What to work on =>
Edit the lines of the records from the line containing "Find the location of a particular element. The" through the line containing "This screenshot has width=2184, height=1698.", replacing "Percentage of Drivers" with "Proportion of Drivers" and leaving all else unchanged. Give only those lines.

Stored data
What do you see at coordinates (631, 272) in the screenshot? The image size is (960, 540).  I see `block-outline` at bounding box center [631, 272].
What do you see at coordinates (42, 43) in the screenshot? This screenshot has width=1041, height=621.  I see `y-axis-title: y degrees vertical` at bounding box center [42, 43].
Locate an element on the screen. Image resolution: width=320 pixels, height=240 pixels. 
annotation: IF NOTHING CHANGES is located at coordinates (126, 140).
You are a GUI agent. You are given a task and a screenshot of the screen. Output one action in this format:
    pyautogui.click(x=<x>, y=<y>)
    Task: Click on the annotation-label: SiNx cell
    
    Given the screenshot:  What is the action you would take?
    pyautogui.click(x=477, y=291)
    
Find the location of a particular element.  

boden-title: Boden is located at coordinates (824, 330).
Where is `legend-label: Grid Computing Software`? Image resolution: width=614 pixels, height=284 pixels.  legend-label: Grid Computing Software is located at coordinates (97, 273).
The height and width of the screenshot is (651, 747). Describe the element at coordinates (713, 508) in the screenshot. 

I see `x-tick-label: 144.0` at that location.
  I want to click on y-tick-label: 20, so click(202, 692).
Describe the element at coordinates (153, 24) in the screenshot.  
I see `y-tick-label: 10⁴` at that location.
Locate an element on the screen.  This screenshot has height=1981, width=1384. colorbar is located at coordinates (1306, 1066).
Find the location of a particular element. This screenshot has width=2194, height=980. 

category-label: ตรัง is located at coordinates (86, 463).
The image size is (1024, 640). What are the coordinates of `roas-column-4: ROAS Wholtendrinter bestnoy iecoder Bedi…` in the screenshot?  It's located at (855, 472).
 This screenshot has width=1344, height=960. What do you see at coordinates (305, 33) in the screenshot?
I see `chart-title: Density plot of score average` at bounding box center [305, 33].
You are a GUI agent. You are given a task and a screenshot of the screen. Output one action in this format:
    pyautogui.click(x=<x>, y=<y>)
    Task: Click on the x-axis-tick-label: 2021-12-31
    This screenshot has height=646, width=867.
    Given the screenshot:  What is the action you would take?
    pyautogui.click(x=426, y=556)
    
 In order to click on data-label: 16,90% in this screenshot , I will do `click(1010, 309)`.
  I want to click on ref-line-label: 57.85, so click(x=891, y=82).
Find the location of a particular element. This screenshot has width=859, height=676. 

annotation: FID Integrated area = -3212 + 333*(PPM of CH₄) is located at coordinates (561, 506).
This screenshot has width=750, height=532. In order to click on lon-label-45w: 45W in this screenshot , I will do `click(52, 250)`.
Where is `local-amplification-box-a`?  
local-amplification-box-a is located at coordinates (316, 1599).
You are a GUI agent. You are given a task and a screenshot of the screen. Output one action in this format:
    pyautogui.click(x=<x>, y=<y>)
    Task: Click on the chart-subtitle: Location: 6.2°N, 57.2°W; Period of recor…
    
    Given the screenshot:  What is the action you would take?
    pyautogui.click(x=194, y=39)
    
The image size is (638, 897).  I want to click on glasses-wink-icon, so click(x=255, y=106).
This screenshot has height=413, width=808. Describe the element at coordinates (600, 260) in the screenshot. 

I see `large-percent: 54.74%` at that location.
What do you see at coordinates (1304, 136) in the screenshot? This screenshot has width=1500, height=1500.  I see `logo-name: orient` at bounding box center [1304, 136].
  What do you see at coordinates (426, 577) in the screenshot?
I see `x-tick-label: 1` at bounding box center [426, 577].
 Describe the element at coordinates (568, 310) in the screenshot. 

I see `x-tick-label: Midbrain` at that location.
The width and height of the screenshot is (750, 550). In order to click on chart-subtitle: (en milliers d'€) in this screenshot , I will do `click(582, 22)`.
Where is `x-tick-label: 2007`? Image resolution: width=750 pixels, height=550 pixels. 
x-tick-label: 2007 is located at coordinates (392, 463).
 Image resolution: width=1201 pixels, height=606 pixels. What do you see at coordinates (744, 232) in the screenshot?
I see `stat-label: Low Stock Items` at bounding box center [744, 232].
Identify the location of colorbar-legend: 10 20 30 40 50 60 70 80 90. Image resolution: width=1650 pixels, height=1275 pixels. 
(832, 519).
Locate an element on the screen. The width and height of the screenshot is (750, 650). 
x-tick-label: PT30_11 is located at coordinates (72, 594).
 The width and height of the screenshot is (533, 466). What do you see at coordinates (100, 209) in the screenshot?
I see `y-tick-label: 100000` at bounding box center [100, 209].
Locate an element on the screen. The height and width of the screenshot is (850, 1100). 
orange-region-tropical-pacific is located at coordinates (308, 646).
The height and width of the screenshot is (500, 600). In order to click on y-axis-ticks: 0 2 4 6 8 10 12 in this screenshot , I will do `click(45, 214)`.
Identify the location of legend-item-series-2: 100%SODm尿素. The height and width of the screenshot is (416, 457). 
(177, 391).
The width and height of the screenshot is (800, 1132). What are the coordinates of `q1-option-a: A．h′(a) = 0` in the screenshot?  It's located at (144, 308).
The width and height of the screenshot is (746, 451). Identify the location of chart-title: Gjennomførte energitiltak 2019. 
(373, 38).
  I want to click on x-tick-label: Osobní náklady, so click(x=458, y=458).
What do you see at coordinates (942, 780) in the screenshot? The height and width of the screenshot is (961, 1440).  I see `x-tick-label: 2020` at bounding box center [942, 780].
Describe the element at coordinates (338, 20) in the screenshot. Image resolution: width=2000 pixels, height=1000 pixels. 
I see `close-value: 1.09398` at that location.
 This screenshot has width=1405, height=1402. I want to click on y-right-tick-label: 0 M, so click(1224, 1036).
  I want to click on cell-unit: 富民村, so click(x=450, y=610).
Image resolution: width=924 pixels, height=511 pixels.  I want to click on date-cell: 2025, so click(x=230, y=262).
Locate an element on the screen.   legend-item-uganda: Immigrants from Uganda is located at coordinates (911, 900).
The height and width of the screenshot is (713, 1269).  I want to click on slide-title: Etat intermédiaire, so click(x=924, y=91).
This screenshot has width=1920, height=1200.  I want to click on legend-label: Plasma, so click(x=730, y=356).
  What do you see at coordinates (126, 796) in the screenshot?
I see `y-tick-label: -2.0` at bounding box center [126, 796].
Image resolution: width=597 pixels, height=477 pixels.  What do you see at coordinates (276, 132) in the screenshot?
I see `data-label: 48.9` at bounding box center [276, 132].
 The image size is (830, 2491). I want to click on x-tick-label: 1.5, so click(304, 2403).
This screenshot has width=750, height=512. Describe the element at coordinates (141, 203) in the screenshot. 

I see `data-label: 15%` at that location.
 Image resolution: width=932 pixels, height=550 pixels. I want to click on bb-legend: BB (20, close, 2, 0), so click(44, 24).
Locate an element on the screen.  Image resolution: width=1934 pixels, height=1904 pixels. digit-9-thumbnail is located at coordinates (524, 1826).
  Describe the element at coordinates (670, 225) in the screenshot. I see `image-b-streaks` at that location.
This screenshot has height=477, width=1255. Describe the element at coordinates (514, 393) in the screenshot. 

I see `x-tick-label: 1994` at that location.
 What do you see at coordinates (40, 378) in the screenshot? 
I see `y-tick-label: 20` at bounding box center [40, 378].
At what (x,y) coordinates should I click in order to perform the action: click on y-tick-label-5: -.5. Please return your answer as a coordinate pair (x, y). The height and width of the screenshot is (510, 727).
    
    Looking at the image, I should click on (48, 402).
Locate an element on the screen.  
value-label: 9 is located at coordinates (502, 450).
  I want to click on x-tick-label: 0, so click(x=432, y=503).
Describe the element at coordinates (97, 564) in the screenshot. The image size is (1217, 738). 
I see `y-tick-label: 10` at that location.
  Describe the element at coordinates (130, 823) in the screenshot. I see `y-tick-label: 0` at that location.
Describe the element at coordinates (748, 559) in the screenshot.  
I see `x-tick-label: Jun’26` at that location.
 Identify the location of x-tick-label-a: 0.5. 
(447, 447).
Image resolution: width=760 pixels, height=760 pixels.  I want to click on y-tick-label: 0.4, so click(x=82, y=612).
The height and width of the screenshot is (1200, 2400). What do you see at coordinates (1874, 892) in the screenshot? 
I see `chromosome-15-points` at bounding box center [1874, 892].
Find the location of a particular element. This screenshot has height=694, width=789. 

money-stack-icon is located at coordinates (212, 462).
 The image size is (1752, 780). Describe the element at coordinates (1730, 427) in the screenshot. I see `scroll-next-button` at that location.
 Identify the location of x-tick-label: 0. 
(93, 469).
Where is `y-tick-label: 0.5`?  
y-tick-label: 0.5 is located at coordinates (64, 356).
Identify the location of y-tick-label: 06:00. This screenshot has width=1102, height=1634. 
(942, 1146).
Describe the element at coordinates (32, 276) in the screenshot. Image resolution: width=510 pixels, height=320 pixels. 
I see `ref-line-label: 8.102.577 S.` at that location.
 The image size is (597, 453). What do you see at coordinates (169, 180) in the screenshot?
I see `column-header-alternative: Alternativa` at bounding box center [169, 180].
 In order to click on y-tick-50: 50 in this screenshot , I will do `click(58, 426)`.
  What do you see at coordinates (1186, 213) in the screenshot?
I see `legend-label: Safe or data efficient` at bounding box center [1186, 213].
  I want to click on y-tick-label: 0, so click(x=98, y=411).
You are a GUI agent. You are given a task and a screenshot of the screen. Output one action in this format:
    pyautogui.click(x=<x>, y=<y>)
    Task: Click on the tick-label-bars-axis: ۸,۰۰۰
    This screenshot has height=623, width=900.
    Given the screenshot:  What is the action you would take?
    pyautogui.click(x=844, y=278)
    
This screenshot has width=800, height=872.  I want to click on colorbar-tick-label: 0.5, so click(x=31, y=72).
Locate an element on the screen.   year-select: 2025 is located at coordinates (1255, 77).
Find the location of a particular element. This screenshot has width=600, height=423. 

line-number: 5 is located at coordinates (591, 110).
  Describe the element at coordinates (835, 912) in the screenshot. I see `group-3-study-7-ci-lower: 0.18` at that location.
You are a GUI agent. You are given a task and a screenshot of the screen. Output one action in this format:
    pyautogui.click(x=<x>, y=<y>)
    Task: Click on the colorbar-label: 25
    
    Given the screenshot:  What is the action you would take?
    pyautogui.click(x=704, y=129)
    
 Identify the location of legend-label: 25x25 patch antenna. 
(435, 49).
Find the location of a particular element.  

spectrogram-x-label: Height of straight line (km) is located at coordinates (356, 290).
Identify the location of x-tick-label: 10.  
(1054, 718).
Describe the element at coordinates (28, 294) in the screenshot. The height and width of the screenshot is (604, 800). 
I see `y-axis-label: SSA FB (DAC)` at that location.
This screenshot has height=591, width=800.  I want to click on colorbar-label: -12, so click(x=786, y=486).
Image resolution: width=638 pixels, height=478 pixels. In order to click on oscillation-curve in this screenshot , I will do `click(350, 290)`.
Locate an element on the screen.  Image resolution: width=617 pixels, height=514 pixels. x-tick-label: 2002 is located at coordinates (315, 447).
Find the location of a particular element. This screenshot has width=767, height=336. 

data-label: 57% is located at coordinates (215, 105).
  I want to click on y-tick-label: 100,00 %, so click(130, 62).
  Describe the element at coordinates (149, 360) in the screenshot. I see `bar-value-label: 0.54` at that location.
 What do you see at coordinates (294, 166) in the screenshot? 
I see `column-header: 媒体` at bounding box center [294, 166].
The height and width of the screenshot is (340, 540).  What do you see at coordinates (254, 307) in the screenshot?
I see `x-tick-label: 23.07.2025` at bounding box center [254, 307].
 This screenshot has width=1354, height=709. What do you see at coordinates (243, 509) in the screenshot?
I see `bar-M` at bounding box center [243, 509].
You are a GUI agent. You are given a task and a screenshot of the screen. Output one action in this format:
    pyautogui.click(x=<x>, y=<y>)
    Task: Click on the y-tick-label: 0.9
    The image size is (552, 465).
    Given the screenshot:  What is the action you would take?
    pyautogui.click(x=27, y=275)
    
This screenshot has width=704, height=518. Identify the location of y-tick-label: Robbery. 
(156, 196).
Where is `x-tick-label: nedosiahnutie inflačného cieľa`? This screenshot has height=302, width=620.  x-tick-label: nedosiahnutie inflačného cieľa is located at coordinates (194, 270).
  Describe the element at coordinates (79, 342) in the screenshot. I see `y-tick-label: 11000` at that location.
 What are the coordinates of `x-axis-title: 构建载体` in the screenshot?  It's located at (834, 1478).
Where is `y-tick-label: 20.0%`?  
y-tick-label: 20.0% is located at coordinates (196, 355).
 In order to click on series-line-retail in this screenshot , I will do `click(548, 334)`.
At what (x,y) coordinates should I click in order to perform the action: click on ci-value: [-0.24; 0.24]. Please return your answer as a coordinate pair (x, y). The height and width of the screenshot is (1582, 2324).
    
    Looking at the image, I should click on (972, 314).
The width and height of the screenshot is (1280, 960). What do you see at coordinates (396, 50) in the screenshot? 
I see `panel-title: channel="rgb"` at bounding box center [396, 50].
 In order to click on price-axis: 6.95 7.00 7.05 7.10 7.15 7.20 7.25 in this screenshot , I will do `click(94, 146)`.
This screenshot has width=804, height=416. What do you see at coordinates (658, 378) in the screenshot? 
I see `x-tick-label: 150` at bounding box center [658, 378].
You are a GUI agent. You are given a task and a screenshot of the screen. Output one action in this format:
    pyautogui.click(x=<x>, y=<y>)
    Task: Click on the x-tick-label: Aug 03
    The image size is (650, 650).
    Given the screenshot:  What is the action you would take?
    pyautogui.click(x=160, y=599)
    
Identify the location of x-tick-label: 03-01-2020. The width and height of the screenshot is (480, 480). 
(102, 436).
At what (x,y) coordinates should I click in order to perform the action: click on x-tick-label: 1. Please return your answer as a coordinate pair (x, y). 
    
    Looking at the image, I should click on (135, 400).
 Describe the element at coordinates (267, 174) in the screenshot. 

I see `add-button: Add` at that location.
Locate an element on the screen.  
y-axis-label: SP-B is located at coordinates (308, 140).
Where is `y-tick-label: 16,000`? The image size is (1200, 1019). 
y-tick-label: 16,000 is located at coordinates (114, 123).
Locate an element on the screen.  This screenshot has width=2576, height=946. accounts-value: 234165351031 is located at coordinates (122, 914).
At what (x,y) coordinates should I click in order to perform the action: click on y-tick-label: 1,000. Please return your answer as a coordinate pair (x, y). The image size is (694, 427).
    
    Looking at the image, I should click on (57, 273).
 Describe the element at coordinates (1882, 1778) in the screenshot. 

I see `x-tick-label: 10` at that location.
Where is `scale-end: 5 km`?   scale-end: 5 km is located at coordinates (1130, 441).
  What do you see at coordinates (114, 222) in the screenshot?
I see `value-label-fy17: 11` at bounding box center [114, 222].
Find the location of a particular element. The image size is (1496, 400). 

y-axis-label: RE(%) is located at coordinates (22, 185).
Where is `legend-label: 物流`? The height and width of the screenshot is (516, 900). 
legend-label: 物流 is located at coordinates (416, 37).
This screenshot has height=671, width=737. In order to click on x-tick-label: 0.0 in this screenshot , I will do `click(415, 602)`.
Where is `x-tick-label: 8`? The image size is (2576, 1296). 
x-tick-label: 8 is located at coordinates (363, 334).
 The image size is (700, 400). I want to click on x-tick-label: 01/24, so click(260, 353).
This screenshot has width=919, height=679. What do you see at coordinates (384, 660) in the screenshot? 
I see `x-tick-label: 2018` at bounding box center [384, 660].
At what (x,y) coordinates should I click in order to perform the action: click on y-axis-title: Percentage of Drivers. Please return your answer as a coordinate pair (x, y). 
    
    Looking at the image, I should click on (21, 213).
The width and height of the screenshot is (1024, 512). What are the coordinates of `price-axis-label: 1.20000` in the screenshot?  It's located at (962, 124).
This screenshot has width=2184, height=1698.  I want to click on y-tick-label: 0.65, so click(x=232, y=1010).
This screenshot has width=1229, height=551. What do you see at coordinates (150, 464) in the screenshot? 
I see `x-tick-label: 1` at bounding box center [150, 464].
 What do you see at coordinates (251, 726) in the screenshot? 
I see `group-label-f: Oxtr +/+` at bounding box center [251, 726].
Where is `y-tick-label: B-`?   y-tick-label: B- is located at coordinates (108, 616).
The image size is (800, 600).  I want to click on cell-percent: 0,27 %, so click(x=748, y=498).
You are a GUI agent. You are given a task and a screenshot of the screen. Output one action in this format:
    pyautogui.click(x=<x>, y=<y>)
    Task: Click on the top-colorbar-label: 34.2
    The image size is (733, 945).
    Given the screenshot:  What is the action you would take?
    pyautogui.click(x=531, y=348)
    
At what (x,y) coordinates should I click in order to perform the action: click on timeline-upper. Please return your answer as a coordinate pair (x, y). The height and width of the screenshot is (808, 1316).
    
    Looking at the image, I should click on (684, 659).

Task result =>
Find the location of a particular element. The image size is (1496, 400). 

y-axis-label: RE(%) is located at coordinates (22, 185).
Where is `legend-label: 物流`? The height and width of the screenshot is (516, 900). 
legend-label: 物流 is located at coordinates (416, 37).
This screenshot has height=671, width=737. In order to click on x-tick-label: 0.0 in this screenshot , I will do `click(415, 602)`.
Where is `x-tick-label: 8`? The image size is (2576, 1296). 
x-tick-label: 8 is located at coordinates (363, 334).
 The image size is (700, 400). I want to click on x-tick-label: 01/24, so click(260, 353).
This screenshot has width=919, height=679. What do you see at coordinates (384, 660) in the screenshot? 
I see `x-tick-label: 2018` at bounding box center [384, 660].
At what (x,y) coordinates should I click in order to perform the action: click on y-axis-title: Proportion of Drivers. Please return your answer as a coordinate pair (x, y). 
    
    Looking at the image, I should click on (21, 213).
The width and height of the screenshot is (1024, 512). What are the coordinates of `price-axis-label: 1.20000` in the screenshot?  It's located at (962, 124).
This screenshot has width=2184, height=1698.  I want to click on y-tick-label: 0.65, so click(x=232, y=1010).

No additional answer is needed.